# Daconil question



## Hera (Sep 10, 2012)

I've been battling a fungal problem on my phals and I purchased Daconil in a ready to use container. When I spray it, it looks rather thick and gel-like. Will it hurt my plants more than help and / or should I be thinning it down? I don't have experience with fungicides in general so I'm clueless here.


----------



## cnycharles (Sep 10, 2012)

sounds a bit funny, but it should be used the way the container states. however, if there is the chance that something happened when the container was stored and was heated way too much or something else, maybe a call or email to the store or manufacturer mentioning the thickness when sprayed, is it normal etc might be a good thing. maybe it just really needs to be shaken alot before using so that it isn't really thick at the bottom of the container?


----------



## SlipperFan (Sep 10, 2012)

I've never used Daconil from a ready-to-use container, but thick doesn't sound right. Even the concentrate is a thin solution. I agree with Charles -- check with the store or manufacturer.


----------



## naoki (Sep 11, 2012)

Hera, I've used Bonide version of ready-to-use Daconil. I think it is called Fung-onil, but the active ingredient is the same Chlorothalonil. It is a bit thicker (slightly higher viscosity) than Phyton-27 or Physan-20, but I wouldn't say it is "gel" like. It has a little bit milky color, is this what you mean by "gel-like". I haven't killed any paphs/phals by spraying Daconil.


----------



## goldenrose (Sep 11, 2012)

I've used Daconil, don't remember being gel-like like others have said, but yes thicker. Did you shake it up before spraying? If you got it at a big box store, don't bother asking them, the manufacturer usually has a phone # on the label.
Time to bring out the dragon's blood? or the peppermint soap?


----------



## stefpix (Sep 11, 2012)

it comes thick.


----------



## NYEric (Sep 11, 2012)

Solution. Ditch Phals for Paphs and Phrags!


----------



## goldenrose (Sep 11, 2012)

NYEric said:


> Solution. Ditch Phals for Paphs and Phrags!


:rollhappy::rollhappy:
and I should know better but I still keep trying them! I use to think that my GH temps got a bit to cool for their liking but there's that cute compact fuchsia noid that does just great year after year with very little maintenance !


----------



## NYEric (Sep 11, 2012)

keep that one then!


----------



## Hera (Sep 11, 2012)

I purchased a bunch of seedling over the years from Peter Lin and they have great potential. I'm afraid I'm attatched to them Eric. It's just been frustrating because they are the only plants showing fungal problems. Now that Rose has mentioned it I wonder if the basement is too cool for them. Maybe I 'll bring them back upstairs to the window. 

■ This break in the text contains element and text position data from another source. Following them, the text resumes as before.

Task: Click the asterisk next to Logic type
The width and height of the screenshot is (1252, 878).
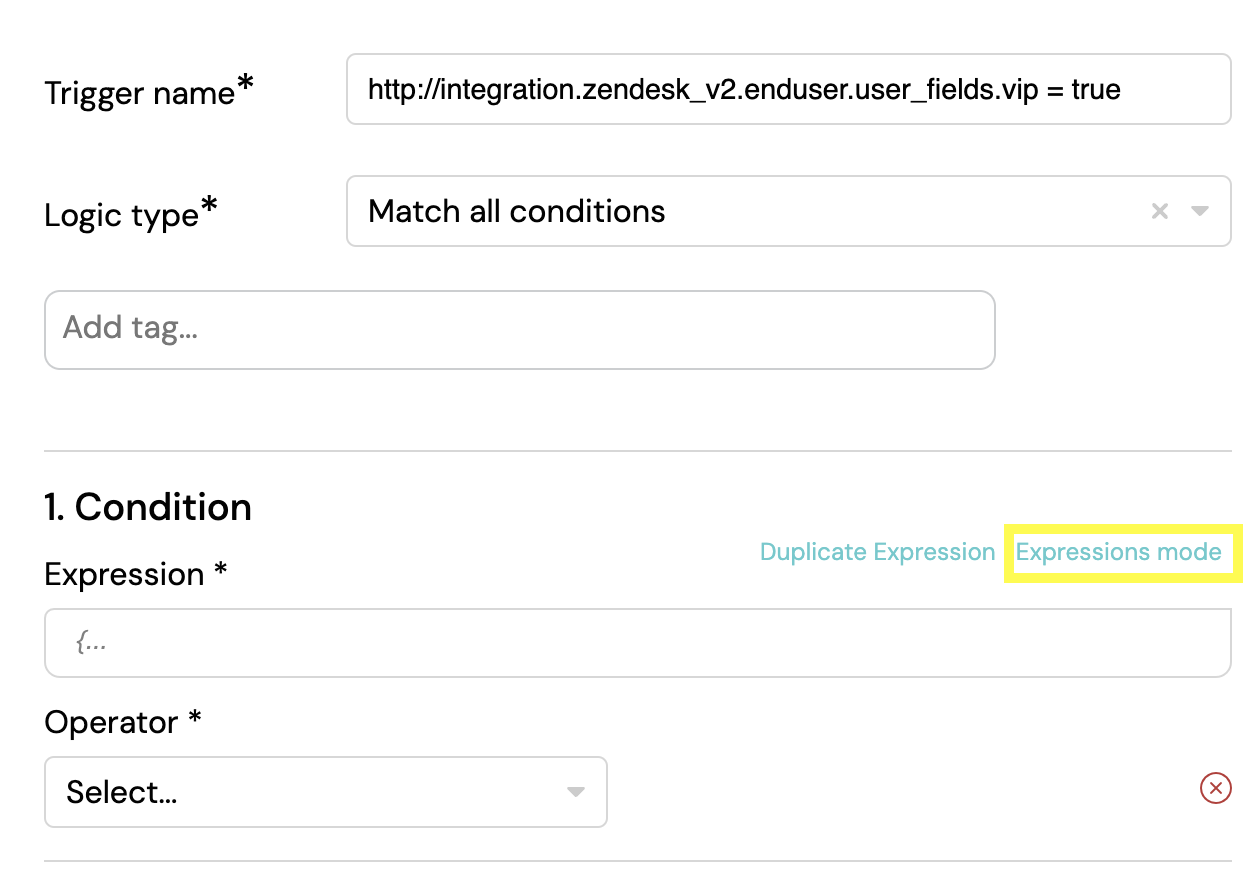Action: (209, 207)
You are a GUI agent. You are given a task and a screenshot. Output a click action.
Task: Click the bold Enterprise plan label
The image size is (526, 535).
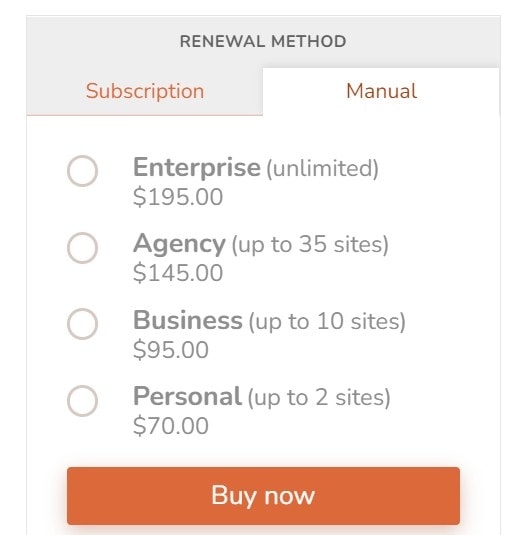(x=197, y=168)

Anyway, thanks for all the comments. It is thick and milky. I've been speading it across the leaf instead of just spraying and just on a few plants until I see how it affects them. No need to lose the whole bunch. 

What's pepermint soap?


----------



## NYEric (Sep 11, 2012)

Dr. Brown's. It is a horticultural soap it cleans and I use it with neem, alcohol, and Merit 75 as an insecticide.


----------